Heck, it may not even be love like you or I would ever want it.
But, there's love here or at least some semblance of love that guides the actions of nearly everyone involved here with the possible exception of the Red Hot Chili Peppers' Flea, whose portrayal as a particularly sadistic Love in Action staffer is by far the film's most chilling.
But Jared's parents? There's never really any doubt that they love their kid. Crowe's Marshall, while all beefed up here, isn't some behemoth monstrosity but a thoughtful, deeply religious man on the verge of ordination into Baptist ministry whose entire worldview is shifted by Jared's revelation. He's not trying to be cruel, he's trying to be loving it's just a kind of loving that you and I, and maybe even most Christians, can't quite identify with.
But then again, who knows?
As Nancy, Jared's mother, Kidman is almost, but not quite, the mother that we want her to be.

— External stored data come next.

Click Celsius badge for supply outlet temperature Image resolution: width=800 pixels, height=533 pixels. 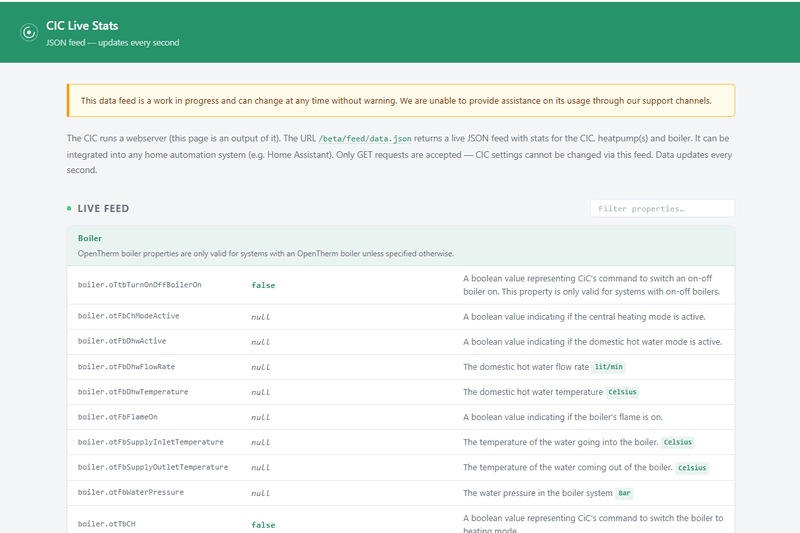692,468
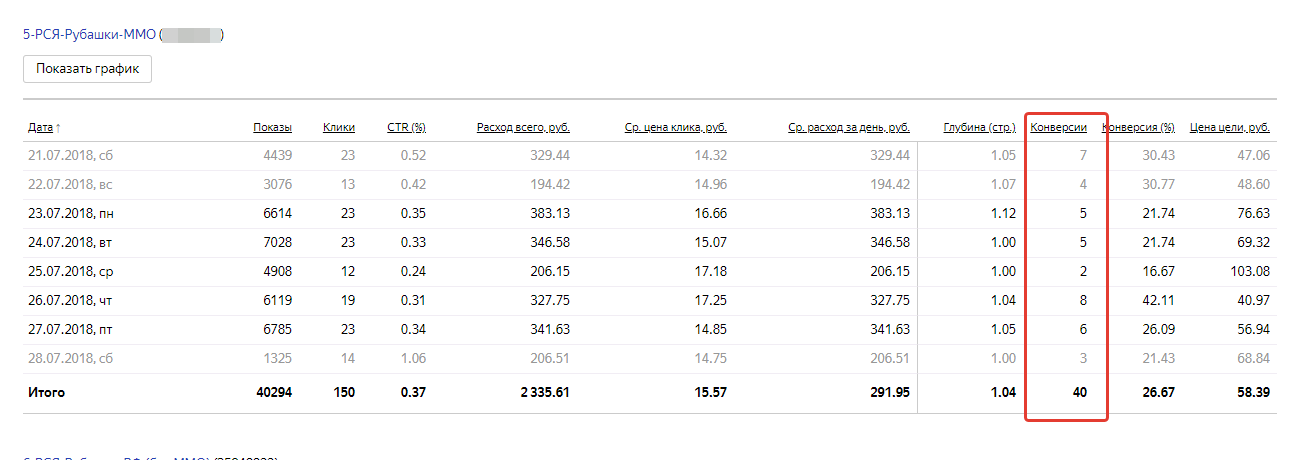Sort by Глубина (стр.) column header

pos(979,127)
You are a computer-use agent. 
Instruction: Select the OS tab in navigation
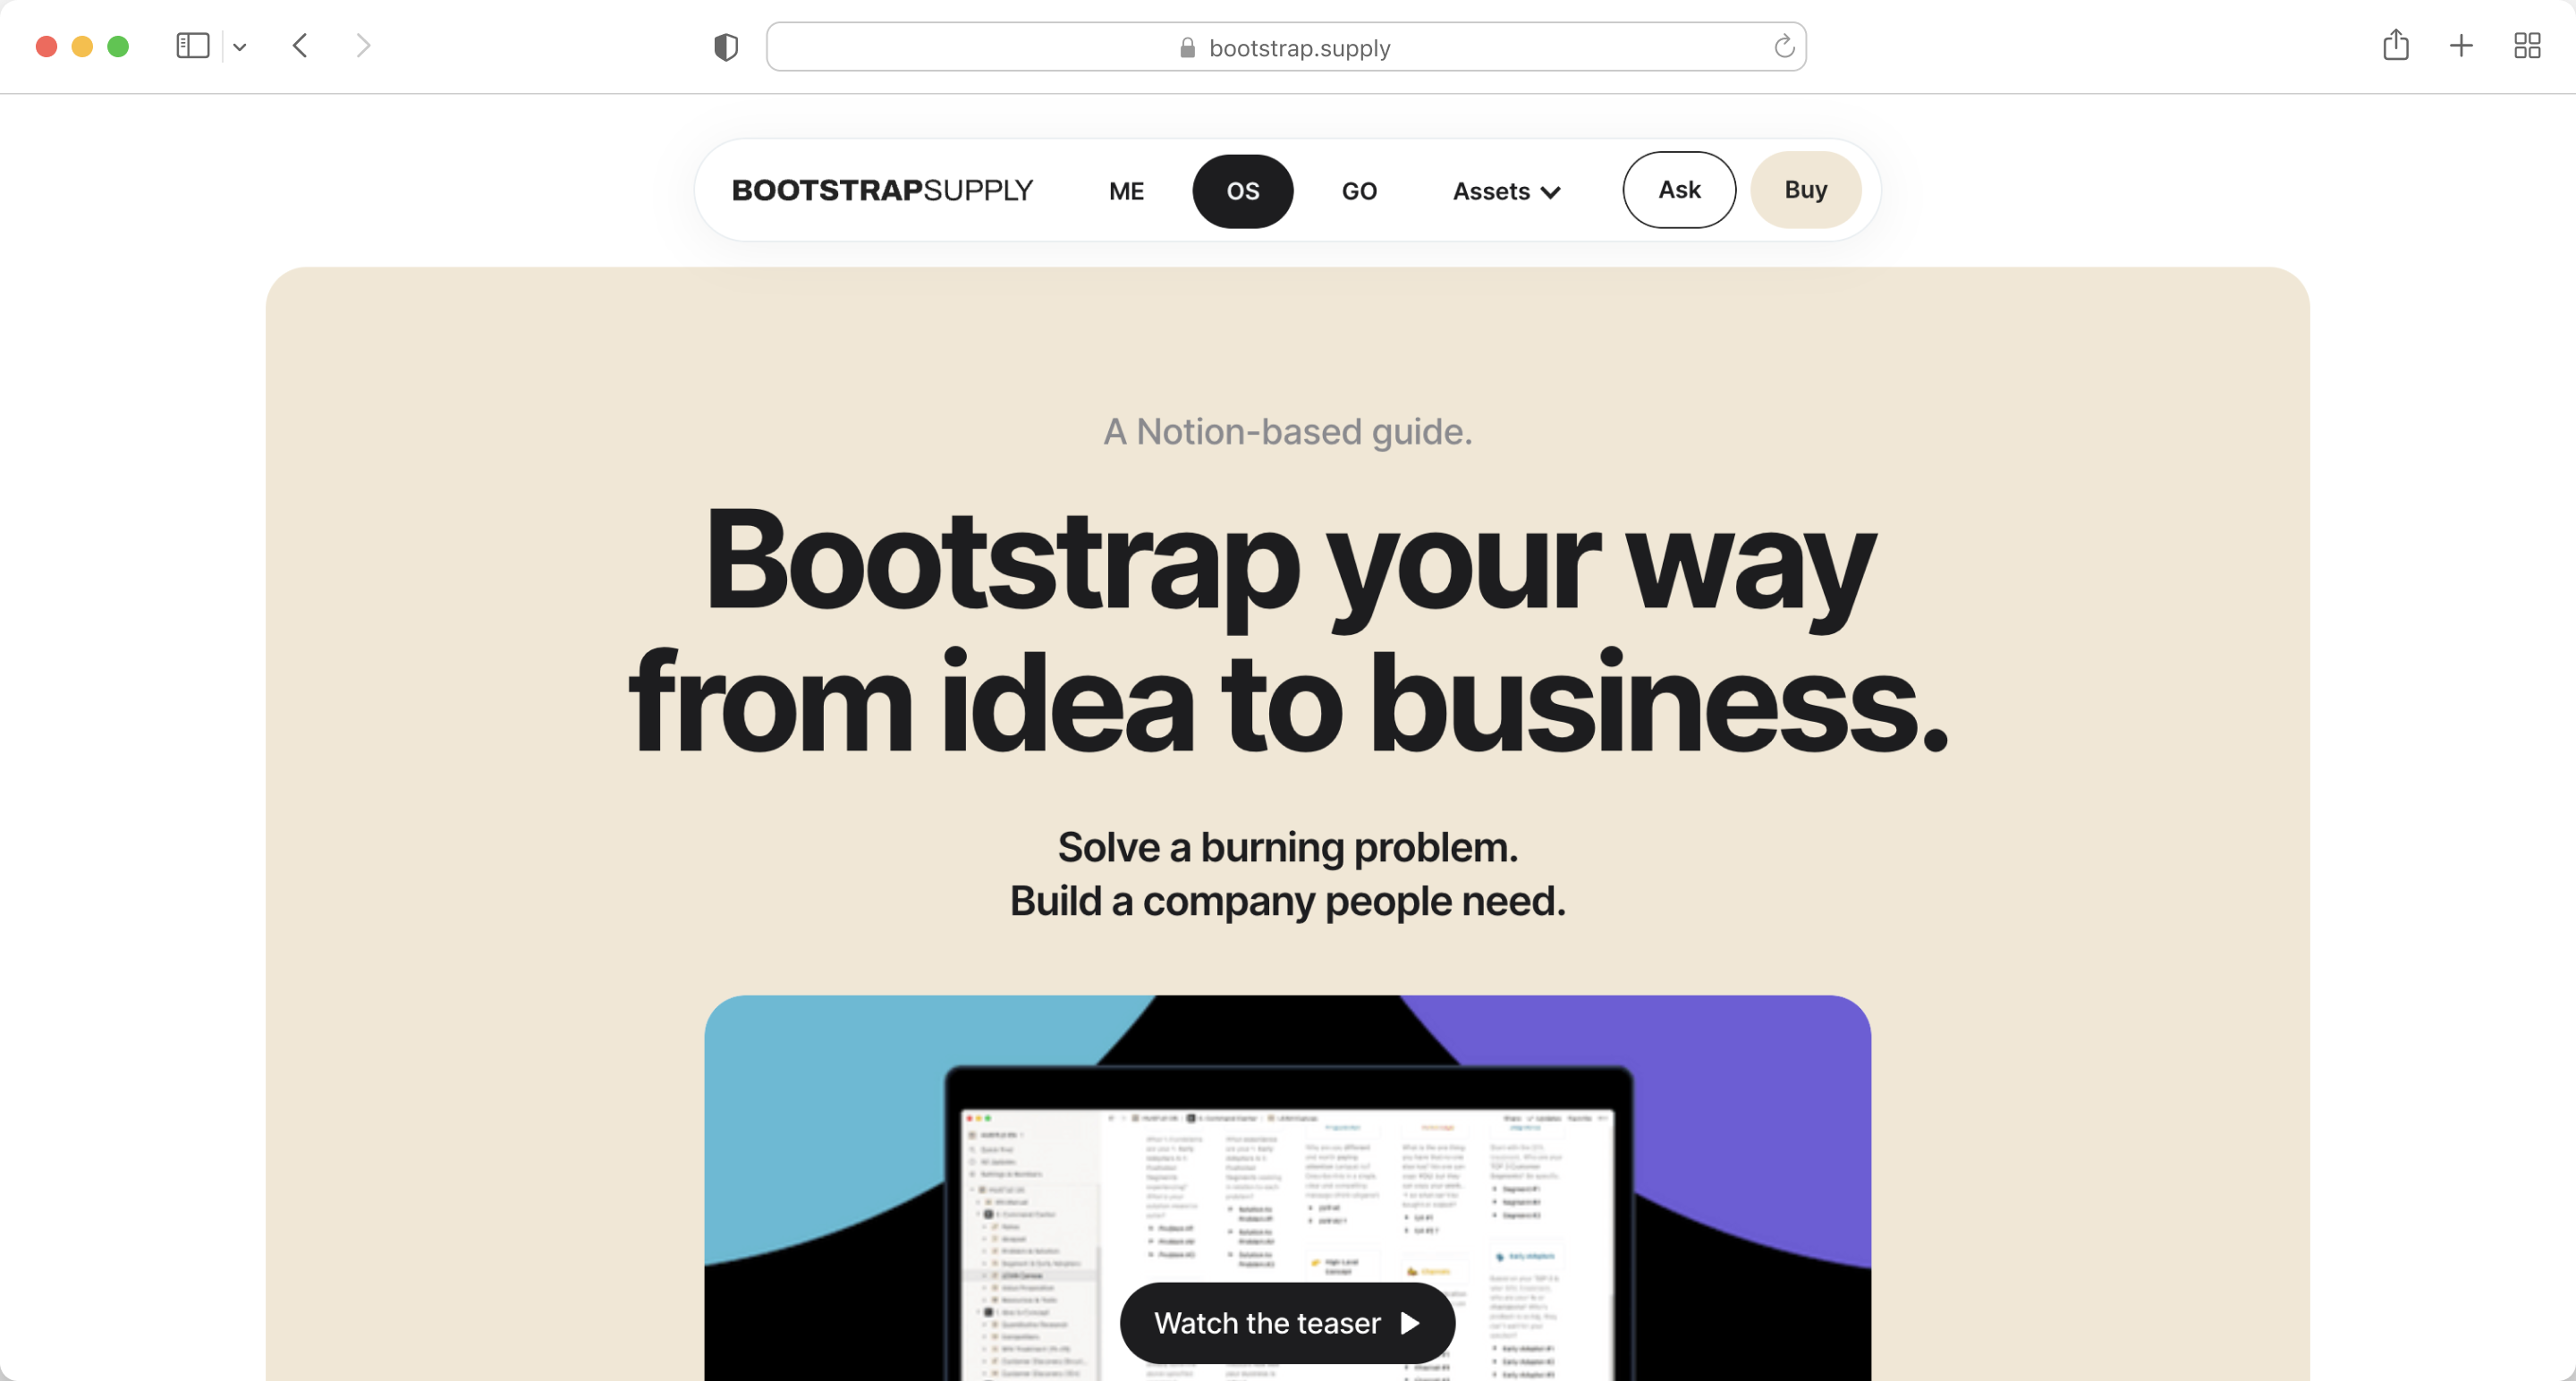pyautogui.click(x=1242, y=191)
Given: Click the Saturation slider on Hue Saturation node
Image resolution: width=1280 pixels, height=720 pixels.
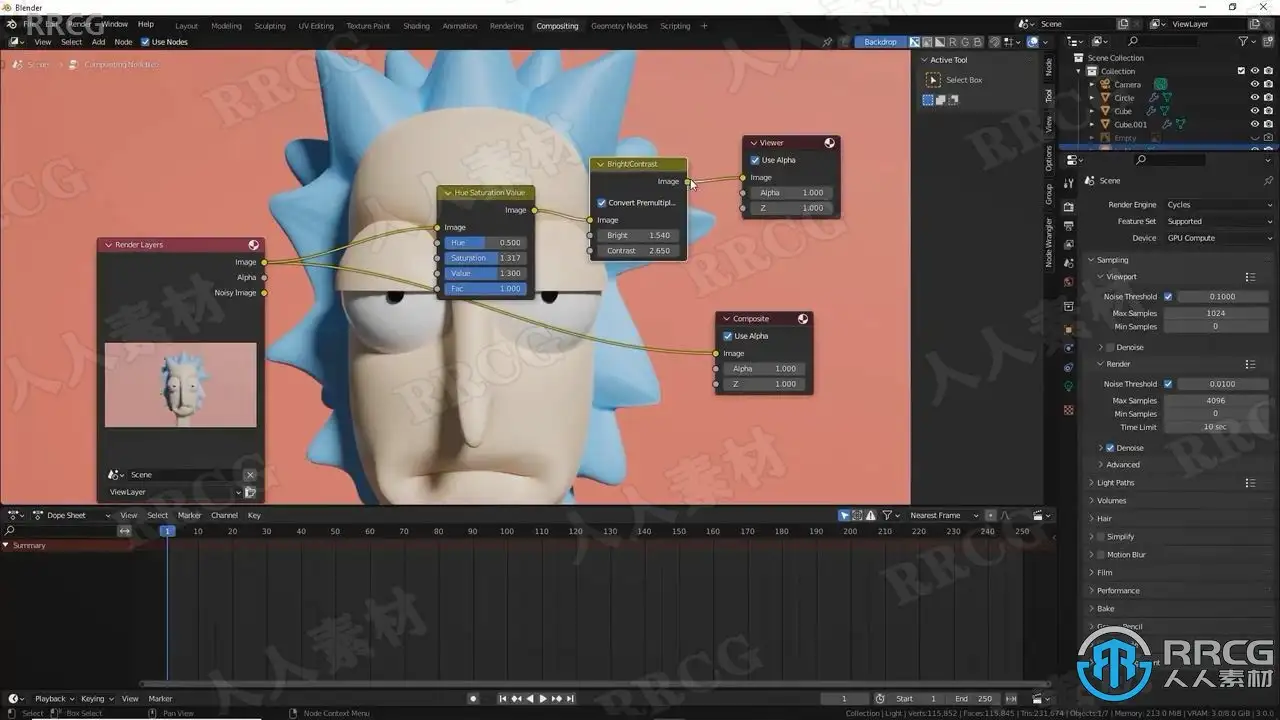Looking at the screenshot, I should (485, 258).
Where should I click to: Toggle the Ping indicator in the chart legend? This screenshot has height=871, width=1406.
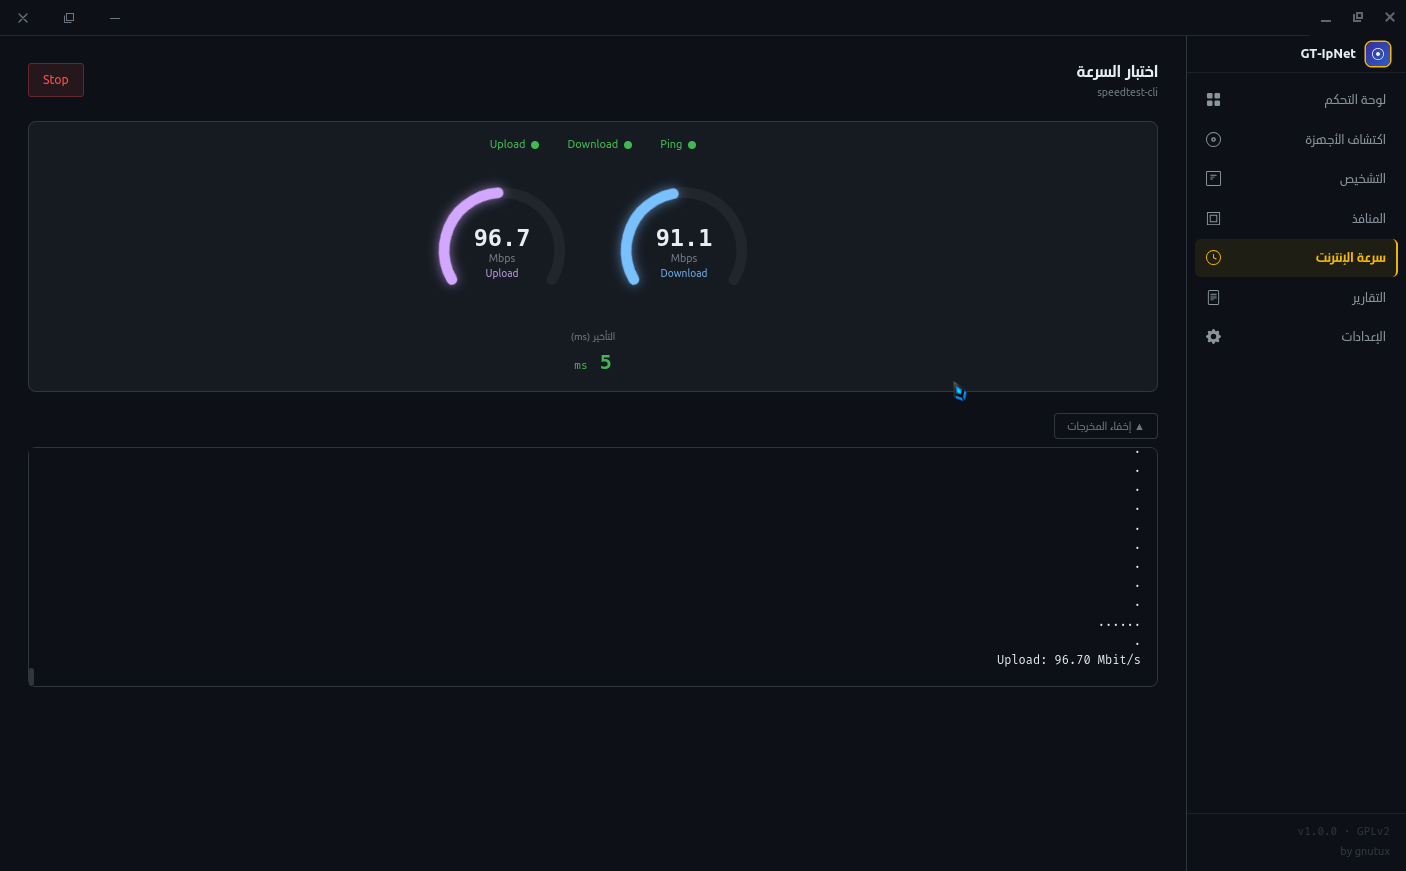(x=677, y=144)
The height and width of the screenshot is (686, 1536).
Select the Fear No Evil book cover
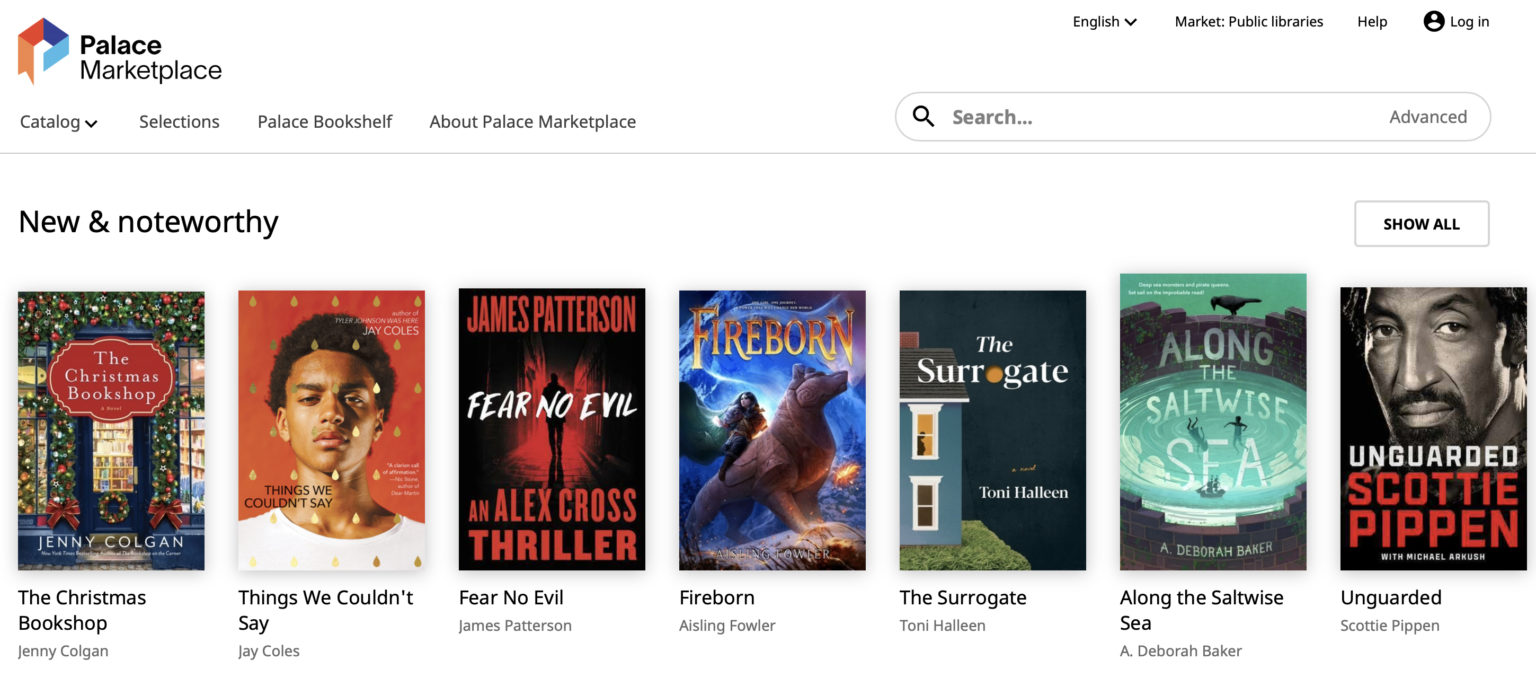[552, 429]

She has clear misgivings about Love in Action, but goes along with it because that's what a Baptist preacher's wife should do. But there's that maternal side, deeply maternal side, that's still there and still present and still ready to do whatever it takes to protect the son that she loves.
Yes, she loves. She really, really loves.
Heck, in some weird ass way even Edgerton's Sykes actually loves even if that love gets lost behind baseball diamond humiliations and verbal beatdown after verbal beatdown. Edgerton simply never lets us forget that Sykes is also human.
That's what I tried to remember the most as I watched Boy Erased, sob after sob I tried to remember the humanity of those flawed, human beings trying to make the right choices with the wrong information.
I couldn't help but remember that time when I was gay.
Or at least they thought I was gay.
I wasn't gay. I was a scared little boy whose mother reported sexual abuse by a neighbor to a church elder ill-equipped to address such devastating news.
The questions I received sitting alone in a sterile room with an equally sterile elder weren't designed to figure out if I was hurt, but they were designed to figure out if I might be gay.
"You're homosexual," I heard them say.
Then, I was shunned and the world that I'd always loved went away.
It would be years before I would figure out my own truth, not because I went to some conversion therapy program but because I finally figured out who I loved and how I loved and what I felt and I began to read news stories about this same denomination where I had grown up and how they had done the very same thing to others just like me.
The real story upon which Boy Erased is based occurred, almost unfathomably, in 2004 though I suppose it shouldn't be unfathomable since conversion therapy continues to be an accepted practice with conversion therapy toward minors illegal in a mere 14 states.
Again, to his credit, Edgerton doesn't demonize these people and he's chosen a heavyweight cast here capable of portraying the internal and external nuances of human beings doing inherently harmful things for what are mostly the right reasons.
Speaking of heavyweight, one simply can't close out a review of Boy Erased without giving an abundance of kudos to the young but increasingly impressive Lucas Hedges, whose best work up to now has primarily been in supporting roles but who here proves he's more than capable of headlining a motion picture even opposite such standouts as Crowe and Kidman when they're at the top of their game.
While not necessarily a flawless motion picture, Boy Erased is unquestionably one of 2018's most challenging and unforgettable ones. It's a film I didn't necessarily want to watch, but needed to watch and I'm sure glad I did. Featuring one of the year's best ensembles, Boy Erased is a stunning, beautifully crafted and impossible to erase film.